Sarfaraz David, a Christian employee of Karachi Water and Sewerage Board, who must clean private gutters in part-time to make sustenance for his 8-member family, was another neglected labour seen walking fast on the I.I Chundrigar Road near Jang Press Building with a thin bamboo and long iron bar in his hand.
“If we take an off what would we eat, sir! You know, inflation is so backbreaking that we can’t be choosy in terms of work,” replied 35-year-old David, who lives with his parents, spouse, three children and a youngling brother in a rented house of Esa Nagri.
Drawing only Rs 8,000 from KWSB, David has to clean gutters part-time to support his family. Even this part-time job, as he said, does not make a difference. “Some give me Rs 50 or Rs 100 maximum,” said David, whose father, Mr David, had migrated to Karachi from Faisalabad, he could not recall when.

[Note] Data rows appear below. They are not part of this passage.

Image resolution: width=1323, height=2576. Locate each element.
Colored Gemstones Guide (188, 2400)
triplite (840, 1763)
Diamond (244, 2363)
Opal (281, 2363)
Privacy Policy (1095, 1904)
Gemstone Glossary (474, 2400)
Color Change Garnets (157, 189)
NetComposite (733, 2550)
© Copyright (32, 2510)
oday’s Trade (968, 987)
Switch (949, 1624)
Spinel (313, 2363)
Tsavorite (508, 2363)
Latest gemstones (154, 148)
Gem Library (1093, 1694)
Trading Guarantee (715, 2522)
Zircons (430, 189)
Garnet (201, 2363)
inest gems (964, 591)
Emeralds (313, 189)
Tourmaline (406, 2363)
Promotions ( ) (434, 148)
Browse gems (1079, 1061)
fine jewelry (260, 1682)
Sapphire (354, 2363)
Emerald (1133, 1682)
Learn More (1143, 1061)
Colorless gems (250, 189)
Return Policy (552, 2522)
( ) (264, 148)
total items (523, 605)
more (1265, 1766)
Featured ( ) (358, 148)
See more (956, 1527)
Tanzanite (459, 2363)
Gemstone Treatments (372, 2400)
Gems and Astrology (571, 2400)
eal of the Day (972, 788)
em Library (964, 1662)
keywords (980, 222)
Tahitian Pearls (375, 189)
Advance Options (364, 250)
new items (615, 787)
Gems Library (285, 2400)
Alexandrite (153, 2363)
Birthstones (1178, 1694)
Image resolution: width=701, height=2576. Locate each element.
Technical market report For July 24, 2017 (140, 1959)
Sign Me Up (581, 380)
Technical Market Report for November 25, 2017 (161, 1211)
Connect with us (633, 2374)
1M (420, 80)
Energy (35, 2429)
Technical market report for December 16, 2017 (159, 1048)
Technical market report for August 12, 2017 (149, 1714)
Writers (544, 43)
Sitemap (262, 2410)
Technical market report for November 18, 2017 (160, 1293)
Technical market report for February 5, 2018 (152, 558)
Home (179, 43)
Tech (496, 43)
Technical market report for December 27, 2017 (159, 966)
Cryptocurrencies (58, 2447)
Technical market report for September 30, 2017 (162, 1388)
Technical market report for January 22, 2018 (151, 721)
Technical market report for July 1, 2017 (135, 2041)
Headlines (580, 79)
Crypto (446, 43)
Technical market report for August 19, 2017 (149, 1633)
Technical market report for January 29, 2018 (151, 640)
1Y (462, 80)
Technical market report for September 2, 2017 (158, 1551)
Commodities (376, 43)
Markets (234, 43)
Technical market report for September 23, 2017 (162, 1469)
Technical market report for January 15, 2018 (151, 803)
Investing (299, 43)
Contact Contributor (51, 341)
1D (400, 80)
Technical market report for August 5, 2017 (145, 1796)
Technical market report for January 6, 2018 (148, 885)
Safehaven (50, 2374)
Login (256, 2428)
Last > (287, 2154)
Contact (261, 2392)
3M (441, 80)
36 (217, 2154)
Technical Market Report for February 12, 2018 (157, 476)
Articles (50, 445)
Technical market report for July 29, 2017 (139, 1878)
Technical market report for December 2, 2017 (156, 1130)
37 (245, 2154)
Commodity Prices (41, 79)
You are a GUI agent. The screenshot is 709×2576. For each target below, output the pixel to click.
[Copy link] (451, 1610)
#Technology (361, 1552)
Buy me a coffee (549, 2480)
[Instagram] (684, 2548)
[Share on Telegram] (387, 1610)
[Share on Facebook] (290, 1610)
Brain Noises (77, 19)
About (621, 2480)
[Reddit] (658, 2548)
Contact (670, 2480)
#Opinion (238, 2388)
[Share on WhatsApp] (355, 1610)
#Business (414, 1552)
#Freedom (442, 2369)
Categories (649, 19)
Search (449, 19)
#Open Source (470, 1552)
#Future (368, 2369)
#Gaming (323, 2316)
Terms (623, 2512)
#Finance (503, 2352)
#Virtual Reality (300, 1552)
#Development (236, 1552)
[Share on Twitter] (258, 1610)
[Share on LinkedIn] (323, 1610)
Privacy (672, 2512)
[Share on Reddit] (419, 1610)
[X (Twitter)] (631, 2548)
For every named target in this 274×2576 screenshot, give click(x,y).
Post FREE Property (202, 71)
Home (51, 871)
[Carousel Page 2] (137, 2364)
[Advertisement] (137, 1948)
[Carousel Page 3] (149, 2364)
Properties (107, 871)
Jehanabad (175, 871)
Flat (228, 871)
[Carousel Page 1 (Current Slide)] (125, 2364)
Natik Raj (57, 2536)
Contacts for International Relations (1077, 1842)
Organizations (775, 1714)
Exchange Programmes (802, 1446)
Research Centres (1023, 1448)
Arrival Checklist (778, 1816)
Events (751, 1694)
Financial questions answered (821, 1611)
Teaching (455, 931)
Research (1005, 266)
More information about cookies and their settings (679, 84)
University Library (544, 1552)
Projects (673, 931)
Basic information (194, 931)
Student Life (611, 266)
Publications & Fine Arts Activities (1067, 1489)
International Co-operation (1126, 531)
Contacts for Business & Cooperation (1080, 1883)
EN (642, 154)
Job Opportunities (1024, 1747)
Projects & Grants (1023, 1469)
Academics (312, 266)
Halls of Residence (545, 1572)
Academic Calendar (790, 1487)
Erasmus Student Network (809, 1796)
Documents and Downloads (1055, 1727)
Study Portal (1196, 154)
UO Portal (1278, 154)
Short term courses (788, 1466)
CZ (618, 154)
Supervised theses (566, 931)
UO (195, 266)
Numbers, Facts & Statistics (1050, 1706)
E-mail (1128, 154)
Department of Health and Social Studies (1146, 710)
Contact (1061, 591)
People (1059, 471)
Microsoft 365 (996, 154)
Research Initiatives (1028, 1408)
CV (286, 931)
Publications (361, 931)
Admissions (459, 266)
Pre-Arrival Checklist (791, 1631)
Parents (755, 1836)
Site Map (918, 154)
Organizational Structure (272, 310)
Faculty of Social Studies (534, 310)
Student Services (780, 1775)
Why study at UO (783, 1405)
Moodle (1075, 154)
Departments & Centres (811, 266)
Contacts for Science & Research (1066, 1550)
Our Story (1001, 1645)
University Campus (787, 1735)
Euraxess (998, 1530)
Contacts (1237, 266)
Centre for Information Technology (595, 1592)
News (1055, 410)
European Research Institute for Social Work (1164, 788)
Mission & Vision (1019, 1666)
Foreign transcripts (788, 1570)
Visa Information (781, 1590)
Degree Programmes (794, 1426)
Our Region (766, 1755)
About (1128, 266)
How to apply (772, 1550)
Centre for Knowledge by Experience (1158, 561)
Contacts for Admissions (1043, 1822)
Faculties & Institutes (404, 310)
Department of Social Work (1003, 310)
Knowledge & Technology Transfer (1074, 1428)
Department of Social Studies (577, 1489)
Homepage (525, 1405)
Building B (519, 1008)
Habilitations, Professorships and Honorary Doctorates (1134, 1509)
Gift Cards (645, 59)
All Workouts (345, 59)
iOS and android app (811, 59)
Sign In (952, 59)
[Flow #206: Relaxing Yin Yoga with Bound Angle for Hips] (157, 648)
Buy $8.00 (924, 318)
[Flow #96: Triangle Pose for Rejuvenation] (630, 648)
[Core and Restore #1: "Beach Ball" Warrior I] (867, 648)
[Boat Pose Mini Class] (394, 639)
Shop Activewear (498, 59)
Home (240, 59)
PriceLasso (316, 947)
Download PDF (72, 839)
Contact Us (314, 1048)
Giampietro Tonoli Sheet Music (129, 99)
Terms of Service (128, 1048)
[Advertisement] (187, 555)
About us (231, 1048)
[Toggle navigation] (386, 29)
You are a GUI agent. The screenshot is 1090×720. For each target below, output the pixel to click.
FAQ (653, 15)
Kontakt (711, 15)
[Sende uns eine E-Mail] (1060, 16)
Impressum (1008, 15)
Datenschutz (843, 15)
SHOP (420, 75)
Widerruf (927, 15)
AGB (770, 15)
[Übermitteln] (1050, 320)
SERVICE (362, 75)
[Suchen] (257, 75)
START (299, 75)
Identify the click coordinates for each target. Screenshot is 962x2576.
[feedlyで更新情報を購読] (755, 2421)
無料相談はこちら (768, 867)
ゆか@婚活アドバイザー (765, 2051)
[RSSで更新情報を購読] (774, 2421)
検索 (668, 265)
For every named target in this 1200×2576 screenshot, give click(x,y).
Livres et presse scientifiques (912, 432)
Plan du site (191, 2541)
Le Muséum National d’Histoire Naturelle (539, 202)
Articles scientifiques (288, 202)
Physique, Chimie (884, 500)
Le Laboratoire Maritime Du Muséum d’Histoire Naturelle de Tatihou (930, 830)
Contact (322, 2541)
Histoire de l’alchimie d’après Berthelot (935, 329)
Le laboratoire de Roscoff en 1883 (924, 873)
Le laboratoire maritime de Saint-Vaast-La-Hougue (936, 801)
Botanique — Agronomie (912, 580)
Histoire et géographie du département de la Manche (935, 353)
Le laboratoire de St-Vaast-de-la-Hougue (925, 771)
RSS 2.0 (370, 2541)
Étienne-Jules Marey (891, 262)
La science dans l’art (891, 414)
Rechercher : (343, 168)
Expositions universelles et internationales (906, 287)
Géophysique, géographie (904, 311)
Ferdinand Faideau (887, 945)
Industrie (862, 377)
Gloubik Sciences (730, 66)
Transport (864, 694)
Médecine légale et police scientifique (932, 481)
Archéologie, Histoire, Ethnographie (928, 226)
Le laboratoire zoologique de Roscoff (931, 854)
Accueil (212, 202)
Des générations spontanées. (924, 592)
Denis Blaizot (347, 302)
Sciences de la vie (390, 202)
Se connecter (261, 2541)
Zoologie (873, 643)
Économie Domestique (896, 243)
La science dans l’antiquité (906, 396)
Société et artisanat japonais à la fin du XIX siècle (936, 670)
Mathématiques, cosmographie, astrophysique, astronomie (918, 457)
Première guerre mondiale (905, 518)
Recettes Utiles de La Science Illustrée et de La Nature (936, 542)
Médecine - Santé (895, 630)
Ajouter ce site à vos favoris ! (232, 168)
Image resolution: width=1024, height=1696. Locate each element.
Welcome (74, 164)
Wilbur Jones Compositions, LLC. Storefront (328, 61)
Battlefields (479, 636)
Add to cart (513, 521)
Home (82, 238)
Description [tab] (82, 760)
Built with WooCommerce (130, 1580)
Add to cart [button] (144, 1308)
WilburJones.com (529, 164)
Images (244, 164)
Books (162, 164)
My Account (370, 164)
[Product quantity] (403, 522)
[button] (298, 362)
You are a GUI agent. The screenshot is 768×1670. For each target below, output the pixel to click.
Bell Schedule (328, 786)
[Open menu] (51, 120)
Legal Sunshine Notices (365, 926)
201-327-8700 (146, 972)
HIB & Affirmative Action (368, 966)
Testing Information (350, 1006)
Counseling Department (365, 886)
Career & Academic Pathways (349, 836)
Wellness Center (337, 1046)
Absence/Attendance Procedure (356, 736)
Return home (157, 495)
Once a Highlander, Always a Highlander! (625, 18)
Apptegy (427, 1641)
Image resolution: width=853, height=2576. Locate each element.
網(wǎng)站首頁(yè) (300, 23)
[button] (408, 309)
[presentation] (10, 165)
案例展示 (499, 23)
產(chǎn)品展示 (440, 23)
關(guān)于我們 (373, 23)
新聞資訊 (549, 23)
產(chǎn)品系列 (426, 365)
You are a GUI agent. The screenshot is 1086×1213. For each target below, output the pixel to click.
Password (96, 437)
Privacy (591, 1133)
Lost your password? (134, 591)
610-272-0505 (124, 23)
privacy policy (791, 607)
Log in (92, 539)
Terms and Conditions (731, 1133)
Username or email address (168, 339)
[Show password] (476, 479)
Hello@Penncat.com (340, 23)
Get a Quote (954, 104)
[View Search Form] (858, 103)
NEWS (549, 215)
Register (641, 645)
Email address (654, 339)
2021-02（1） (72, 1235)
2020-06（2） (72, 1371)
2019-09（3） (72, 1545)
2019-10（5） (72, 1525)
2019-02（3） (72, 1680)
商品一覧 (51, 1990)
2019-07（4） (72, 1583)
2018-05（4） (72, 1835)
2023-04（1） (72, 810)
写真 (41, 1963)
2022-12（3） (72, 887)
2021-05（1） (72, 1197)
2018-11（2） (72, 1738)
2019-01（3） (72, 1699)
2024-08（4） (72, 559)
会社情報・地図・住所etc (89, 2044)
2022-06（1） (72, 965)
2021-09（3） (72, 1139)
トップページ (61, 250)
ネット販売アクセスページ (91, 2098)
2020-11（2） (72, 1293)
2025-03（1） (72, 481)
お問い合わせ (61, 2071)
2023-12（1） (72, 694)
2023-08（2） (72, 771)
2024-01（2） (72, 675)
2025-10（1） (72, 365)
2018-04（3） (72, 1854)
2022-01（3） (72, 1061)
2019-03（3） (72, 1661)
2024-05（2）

His brother also was working in a private firm and earning Rs 7,000 a month.
Besides poverty, David also has to fight with the contemptuous behaviour of the people around. “People despise us as Bhungy (sweeper) but all we can do is to get sad,” he was visibly shocked. Another factor he cited as haunting his fraternity was a religious bigot.
“We are living here for decades but without having a clear idea whether or not we are Pakistanis,” said the poor labourer adding, “There are people who embrace us but there are some who hate us.”
A rough estimate shows that each of the Christian and Hindu minorities constituted 208 million or 1.6 percent of Pakistan’s total population back in 2005.
Asked if he was OK with his dirty job, David replied in negative: “Who would like to dip his hands in filthy stinky sewage water if not compelled”. Why this job only? “Because I am uneducated and then the dividend here is relatively higher than other private jobs,” he replied.
Abdullah, 25, is another hard working labour from Quetta, the federal capital of Balochistan province, who was seen at work on the May Day. He has his own issues pertaining to the law and order and the resultant downing rates of recyclable garbage he collects from dawn to dusk in various localities of this violence-hit metropolis.
“The violence in this city is really haunting us both in terms of business and protection,” said the youngling trash collector who lives in Gulshan-e-Sikandar Ababd area of Keamari Town.
Holding a gunny bag half-full of different refuses, Abdullah said at least four of his relatives had fallen prey to incidents of ethnic violence in the city. “I still remember how 8-year-old Mohammad was killed in crossfire between two ethnic groups in Machar Colony,” he recalled.
The city’s uncertain law and order situation, he said, had rendered the buyers (of scrap) without cash. “Gone are the days when the buyers used to pay us on the spot. Every next day the banks are closed for a strike or violence. They say we can’t en-cash our cheques,” he said.
This uncertainty, Abdullah complained, had brought the prices of recyclable scrap down. The trash items made of plastic, iron and paper that once used to be priced at Rs 42, Rs 48 and Rs 20 per kilogram now fetch, respectively, Rs 35, Rs 38 and Rs 10 only. The rates of scrap copper also decreased to Rs 550 from Rs 800 per kg.
Abdullah, who has received his education from a Maddrassah and is engaged to be married soon, sees Karachi as an ideal place for living provided the city becomes peaceful for all those living here.